Leaving the house, Barham walked to his favorite Club, and as he went he mused on the strange fate that had given him Madeleine for a wife.

“No interests in common,” he quoted to himself. “Why haven’t we? If I had her to myself—without mother Selden around—I might persuade her to take up golf or some outdoor thing that we could do together. But she’d never give up her Bridge. And I can’t learn the confounded game! Strange, too; I’ve a good head for lots of things—yet there are nincompoops like Travers and Jim Bell who can put up a wonderful game of Bridge, though they couldn’t cope with the tiniest one of my problems.

“If I had a wife, now, like—” but his own sense of right and wrong forbade him to go further.

After all, Madeleine was his wife—and that was all there was about that.
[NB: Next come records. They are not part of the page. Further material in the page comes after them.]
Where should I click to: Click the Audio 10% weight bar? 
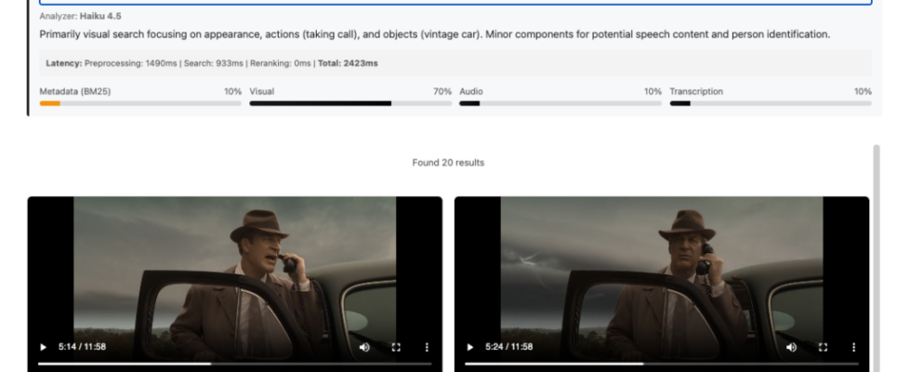point(560,103)
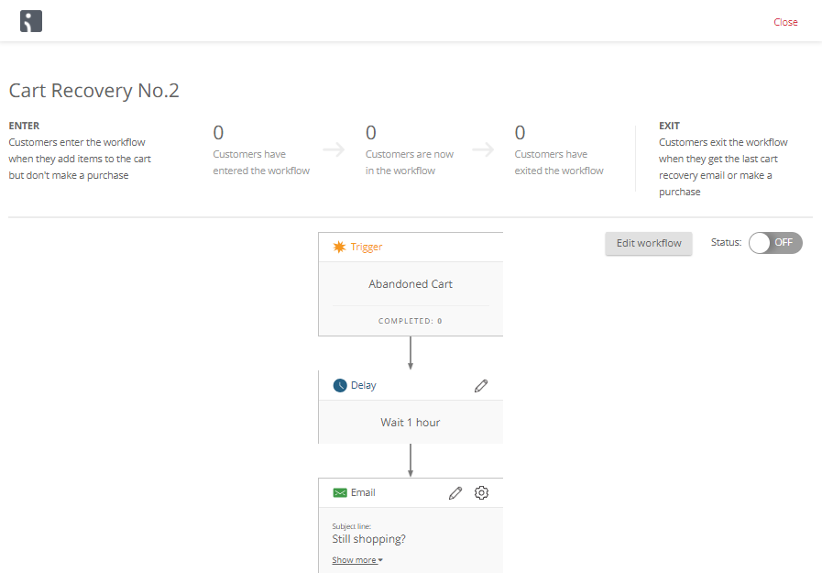Click the COMPLETED: 0 counter in Trigger
The height and width of the screenshot is (573, 822).
(411, 321)
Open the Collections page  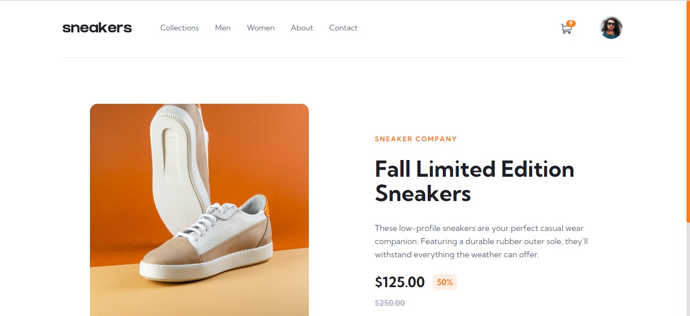[179, 28]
He must try, he decided, to make himself more desirable in her eyes. More attractive, more useful— Well, she had said, that though he was good-looking—that was a nasty fling! As to being useful—he paid her bills and was always a gallant attendant when she wanted him.
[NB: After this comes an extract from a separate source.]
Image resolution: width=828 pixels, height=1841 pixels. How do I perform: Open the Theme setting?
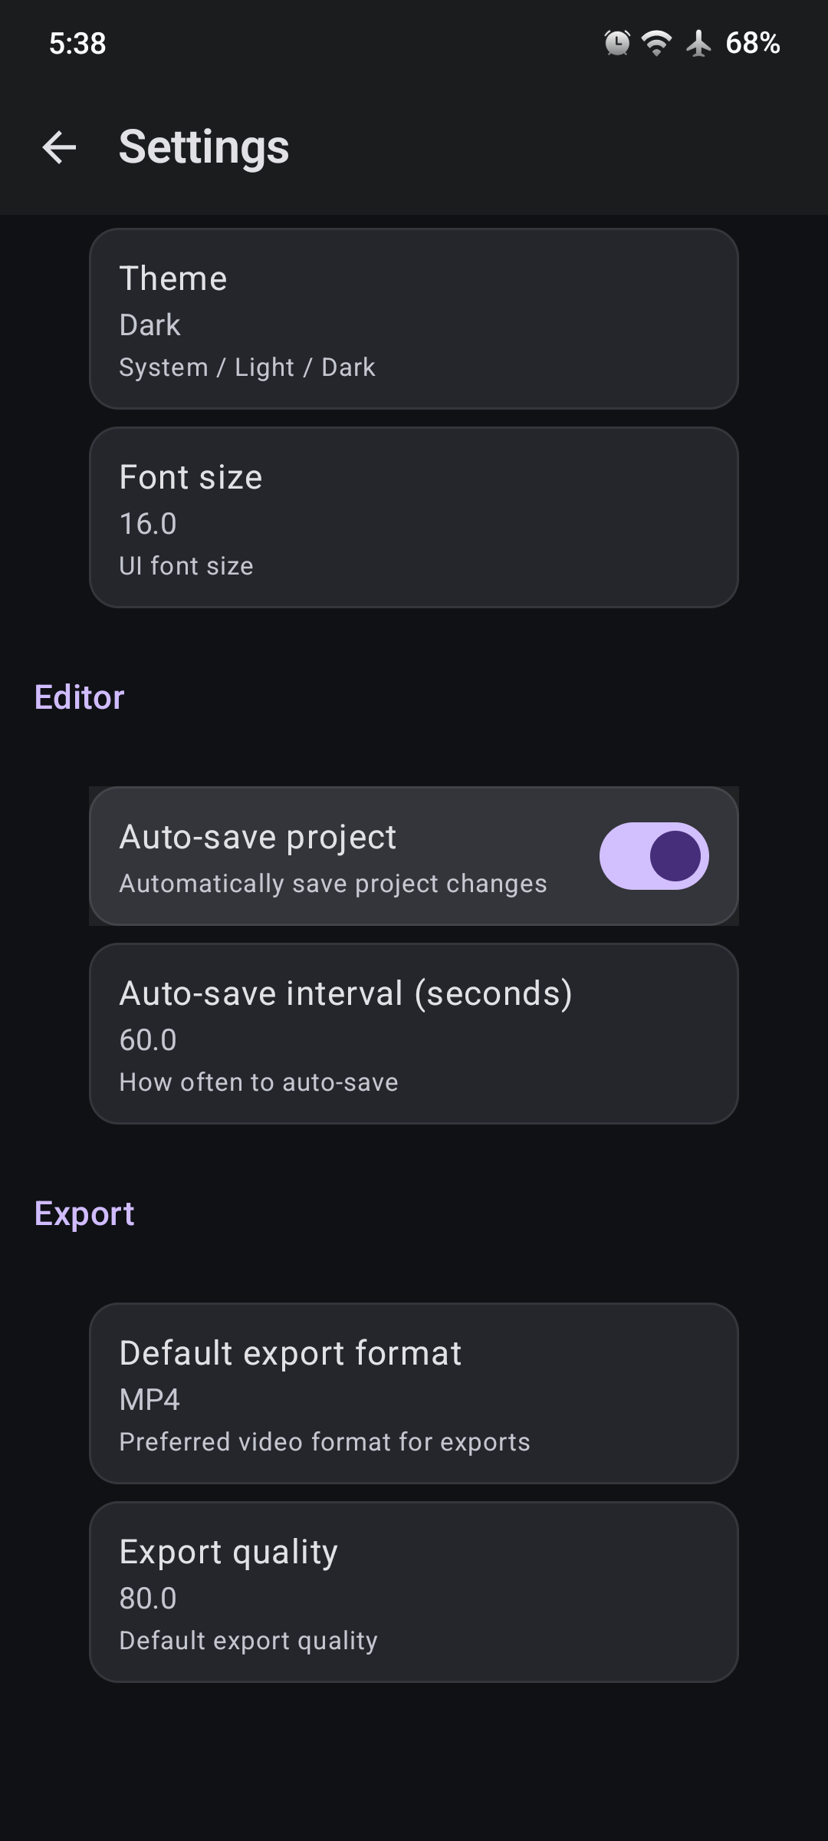[414, 318]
But she seldom wanted him. Usually she preferred to go about with her own cronies, who liked him as little as he liked them.

Not that they were really objectionable. But they were a gay and frivolous lot, and even with the best intentions he couldn’t speak their lingo.

A man of the world, a clubman, a man about town—all these he was. A good fellow, a fine pal—all his chums would tell you that—yet the sort of Smart Set, semi-fast people his wife enjoyed, were as utter strangers to him.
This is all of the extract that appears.